#### TASK STATEMENT
If a line of the records contains the word "next", list it.

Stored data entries
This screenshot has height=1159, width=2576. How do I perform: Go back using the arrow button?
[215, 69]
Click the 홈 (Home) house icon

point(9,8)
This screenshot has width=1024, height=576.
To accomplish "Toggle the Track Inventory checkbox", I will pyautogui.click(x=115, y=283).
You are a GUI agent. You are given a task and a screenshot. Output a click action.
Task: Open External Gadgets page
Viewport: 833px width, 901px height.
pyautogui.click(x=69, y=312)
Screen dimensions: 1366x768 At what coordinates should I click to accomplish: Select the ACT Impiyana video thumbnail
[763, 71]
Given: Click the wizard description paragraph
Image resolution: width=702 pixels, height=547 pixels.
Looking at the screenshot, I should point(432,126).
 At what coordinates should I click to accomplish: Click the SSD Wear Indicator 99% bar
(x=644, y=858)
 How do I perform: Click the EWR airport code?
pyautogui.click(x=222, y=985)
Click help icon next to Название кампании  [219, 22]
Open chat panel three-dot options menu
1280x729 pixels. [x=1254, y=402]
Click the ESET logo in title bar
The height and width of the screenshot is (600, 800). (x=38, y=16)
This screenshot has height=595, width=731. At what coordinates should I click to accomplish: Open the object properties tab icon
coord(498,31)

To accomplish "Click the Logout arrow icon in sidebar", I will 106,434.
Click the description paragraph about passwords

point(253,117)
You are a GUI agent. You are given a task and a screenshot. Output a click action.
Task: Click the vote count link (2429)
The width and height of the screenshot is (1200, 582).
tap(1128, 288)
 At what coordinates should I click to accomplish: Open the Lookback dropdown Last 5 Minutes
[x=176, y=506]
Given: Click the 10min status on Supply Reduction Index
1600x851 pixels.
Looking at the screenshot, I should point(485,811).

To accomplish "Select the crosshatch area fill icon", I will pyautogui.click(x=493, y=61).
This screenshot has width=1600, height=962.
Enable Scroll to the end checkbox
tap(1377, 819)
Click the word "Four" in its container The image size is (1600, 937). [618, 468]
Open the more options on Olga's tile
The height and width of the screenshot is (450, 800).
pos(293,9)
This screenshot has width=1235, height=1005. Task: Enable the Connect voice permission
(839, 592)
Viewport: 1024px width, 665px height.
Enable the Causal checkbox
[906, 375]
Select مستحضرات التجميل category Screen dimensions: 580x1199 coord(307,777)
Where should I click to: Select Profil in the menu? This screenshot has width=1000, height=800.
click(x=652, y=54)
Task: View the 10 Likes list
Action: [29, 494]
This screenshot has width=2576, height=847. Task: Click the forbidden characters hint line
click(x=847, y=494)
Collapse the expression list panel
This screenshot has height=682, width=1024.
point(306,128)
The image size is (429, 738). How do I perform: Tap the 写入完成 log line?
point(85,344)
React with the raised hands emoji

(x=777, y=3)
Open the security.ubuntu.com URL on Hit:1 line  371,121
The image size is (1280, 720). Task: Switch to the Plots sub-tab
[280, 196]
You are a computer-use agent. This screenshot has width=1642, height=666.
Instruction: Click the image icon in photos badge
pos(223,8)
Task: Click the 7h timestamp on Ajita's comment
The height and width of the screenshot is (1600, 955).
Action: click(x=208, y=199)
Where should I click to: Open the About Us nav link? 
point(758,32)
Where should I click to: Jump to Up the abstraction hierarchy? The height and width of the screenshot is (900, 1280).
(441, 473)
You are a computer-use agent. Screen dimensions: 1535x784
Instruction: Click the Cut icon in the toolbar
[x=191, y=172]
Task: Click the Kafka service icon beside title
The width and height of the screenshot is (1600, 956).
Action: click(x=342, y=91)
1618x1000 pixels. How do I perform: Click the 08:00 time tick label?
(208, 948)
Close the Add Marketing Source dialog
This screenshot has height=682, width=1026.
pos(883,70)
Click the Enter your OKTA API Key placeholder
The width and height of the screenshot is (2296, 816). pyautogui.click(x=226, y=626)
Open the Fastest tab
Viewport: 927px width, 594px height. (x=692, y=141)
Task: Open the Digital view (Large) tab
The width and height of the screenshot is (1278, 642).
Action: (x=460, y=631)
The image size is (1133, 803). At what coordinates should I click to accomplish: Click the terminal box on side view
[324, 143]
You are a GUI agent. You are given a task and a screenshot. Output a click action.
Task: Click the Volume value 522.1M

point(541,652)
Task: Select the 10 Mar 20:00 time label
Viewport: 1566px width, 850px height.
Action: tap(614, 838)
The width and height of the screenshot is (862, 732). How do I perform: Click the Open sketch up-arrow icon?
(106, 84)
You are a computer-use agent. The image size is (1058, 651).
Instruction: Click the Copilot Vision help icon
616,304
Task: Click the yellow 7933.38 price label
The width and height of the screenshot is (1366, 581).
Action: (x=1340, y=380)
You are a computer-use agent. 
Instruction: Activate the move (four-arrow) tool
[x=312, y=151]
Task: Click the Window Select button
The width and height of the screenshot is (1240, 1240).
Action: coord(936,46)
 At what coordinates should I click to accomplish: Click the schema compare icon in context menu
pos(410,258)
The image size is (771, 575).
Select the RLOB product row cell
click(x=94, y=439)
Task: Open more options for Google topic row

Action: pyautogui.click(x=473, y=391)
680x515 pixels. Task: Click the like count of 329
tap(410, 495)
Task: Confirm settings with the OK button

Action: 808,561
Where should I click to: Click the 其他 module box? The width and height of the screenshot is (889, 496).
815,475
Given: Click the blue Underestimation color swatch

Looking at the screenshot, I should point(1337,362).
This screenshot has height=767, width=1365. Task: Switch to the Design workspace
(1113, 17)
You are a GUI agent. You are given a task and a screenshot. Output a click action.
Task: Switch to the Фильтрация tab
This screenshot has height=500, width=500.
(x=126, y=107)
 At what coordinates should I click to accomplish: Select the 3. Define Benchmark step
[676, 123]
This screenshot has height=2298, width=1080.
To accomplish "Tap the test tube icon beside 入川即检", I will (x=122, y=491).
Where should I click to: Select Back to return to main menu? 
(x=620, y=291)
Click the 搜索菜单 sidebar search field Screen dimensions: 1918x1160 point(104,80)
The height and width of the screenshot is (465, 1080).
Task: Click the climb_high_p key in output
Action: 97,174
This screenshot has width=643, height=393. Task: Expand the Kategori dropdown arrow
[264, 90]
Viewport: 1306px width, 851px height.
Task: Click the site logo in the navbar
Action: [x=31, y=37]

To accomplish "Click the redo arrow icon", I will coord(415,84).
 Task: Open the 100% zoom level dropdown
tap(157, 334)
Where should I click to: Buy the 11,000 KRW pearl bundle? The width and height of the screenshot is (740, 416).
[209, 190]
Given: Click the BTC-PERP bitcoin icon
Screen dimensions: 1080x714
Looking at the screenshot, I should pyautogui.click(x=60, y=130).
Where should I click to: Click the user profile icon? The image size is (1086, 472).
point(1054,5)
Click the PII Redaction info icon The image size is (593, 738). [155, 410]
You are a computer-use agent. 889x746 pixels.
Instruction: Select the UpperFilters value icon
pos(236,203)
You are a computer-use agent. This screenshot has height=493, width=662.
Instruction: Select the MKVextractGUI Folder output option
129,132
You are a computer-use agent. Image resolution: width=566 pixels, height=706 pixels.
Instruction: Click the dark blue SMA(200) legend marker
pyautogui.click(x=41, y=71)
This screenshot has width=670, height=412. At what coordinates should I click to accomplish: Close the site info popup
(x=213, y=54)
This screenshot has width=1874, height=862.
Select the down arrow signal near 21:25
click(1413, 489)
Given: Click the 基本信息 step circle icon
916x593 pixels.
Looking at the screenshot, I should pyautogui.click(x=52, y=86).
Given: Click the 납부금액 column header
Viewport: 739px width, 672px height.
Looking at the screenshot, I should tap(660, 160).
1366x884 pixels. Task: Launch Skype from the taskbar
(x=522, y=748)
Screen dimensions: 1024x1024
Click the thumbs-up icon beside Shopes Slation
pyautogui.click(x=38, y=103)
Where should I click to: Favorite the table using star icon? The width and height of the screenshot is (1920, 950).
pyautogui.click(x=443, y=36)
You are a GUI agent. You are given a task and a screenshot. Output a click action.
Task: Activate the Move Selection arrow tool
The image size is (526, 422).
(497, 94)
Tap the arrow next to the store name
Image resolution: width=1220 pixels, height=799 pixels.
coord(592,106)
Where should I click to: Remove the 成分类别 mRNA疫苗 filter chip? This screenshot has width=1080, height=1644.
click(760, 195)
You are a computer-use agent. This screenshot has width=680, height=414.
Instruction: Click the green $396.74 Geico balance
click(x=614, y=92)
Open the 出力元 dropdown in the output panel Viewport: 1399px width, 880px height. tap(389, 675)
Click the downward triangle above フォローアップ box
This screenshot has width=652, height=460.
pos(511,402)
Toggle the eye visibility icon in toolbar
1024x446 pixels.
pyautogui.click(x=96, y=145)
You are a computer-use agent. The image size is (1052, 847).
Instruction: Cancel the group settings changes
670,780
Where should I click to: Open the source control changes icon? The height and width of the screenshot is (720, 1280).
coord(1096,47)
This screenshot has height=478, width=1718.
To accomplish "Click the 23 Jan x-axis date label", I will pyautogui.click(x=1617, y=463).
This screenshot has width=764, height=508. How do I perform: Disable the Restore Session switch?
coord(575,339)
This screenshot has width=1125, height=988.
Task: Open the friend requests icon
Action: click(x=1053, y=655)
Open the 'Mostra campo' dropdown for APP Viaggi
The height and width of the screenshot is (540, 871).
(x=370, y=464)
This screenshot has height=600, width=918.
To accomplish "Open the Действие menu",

#### TASK ANSWER
Click help icon next to Название кампании  [219, 22]
Tap the arrow next to the store name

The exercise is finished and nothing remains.